GOAL 1:
In the Innovative Educator article, at which schools does Theresa McSweeney work as a math interventionist?
GOAL 2:
Translate this sentence from the Innovative Educator article into Spanish: "McSweeney found a way to flip the light switch for her kindergarten through sixth grade students by using toys, including toy bugs."

DOCUMENT EXCERPT:
########################################

BOISE, Idaho — Editor's note: This content is sponsored by Idaho CapEd Credit Union.
Mr. Rogers said "Play is often talked about as if it were a relief from serious learning. But for children play is serious learning. Play is really the work of childhood."
This week's Innovative Educator is putting that philosophy to work in her classrooms.
Theresa McSweeney is a math interventionist at Taft and Morley Nelson elementary schools in the Boise School District.
"I love watching those light bulb moments happen for kids," McSweeney said.
McSweeney found a way to flip the light switch for her kindergarten through sixth grade students by using toys, including toy bugs.
"So using these bugs as a way to talk about the name of the bug, symmetrical concepts, counting concepts, ideas that these are insects not just bugs, using different language once we get to spiders and using arachnids and all of those type of words," McSweeney said.
She also has a diverse cast of toy people. McSweeney says in the Taft Elementary After School Tutoring Club, Boise High School students work with the younger kids.

########################################

DATASET SECTION:
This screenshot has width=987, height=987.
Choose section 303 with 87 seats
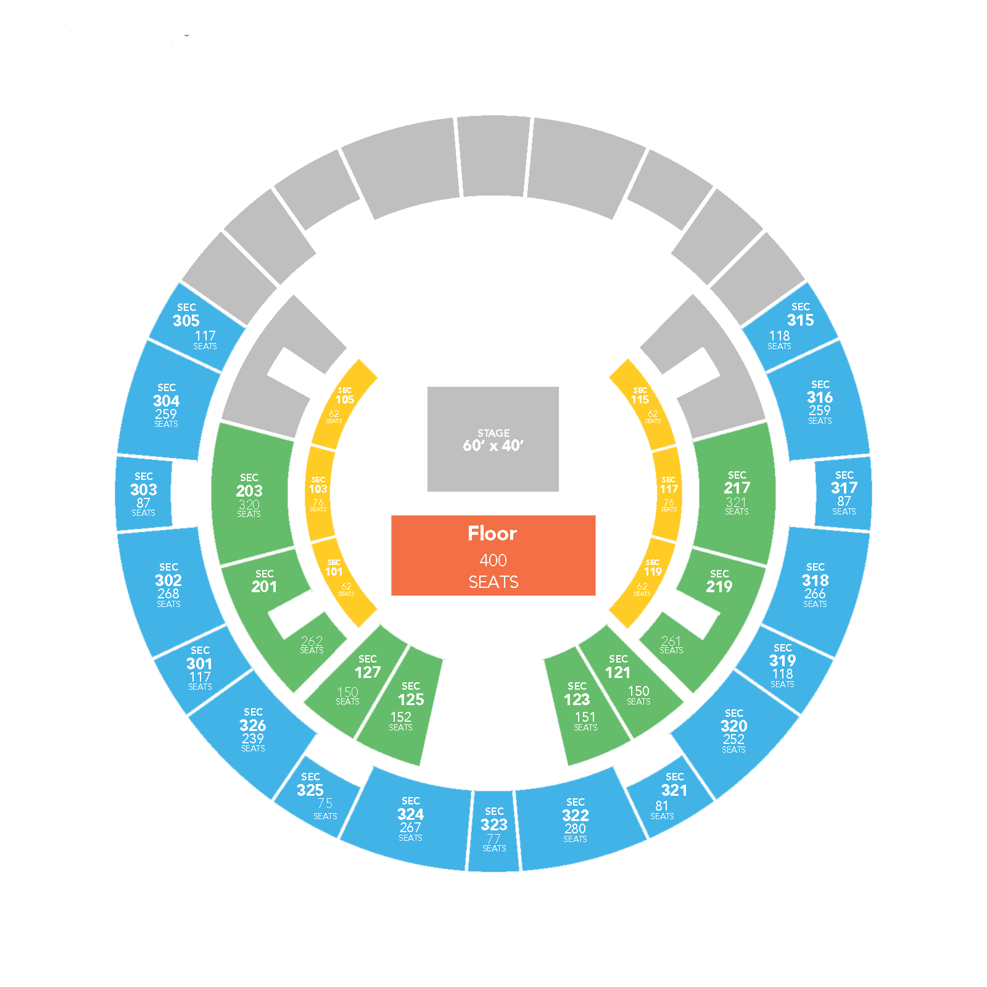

########################################

COMPLETE RESPONSE 1:
Taft and Morley Nelson elementary schools in the Boise School District.

COMPLETE RESPONSE 2:
McSweeney encontró una manera de encender el interruptor de la luz para sus alumnos de kínder a sexto grado usando juguetes, incluidos insectos de juguete.